Given records:
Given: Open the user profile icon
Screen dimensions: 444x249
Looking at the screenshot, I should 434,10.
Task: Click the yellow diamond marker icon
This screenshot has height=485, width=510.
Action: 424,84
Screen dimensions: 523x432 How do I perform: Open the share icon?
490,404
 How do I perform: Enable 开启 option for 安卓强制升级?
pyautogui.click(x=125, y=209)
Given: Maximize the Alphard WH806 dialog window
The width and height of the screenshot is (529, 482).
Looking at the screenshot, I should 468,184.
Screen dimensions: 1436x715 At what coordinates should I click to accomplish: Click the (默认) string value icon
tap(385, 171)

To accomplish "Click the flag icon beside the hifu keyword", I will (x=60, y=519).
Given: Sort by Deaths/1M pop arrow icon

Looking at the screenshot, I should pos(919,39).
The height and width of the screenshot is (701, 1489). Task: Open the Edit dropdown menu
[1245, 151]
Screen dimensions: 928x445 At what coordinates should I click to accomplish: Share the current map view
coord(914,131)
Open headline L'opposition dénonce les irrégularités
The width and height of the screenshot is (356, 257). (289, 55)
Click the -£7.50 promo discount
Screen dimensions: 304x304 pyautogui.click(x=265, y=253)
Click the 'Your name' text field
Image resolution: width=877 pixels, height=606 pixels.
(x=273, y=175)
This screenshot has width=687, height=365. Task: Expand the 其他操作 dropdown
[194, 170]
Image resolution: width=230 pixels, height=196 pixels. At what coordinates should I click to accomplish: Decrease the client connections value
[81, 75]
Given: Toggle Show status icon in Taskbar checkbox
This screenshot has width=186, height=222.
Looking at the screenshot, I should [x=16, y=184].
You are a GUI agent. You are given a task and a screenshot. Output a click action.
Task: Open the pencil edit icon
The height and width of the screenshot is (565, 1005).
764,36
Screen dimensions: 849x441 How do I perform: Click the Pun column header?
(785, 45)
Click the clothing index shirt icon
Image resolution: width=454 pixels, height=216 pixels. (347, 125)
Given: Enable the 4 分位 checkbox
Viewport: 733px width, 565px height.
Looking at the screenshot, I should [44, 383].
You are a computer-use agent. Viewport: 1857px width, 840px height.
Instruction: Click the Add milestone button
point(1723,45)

Exercise goal: For the records above, state the number of lines holding the string "agent", without further comment.

Exercise solution: 2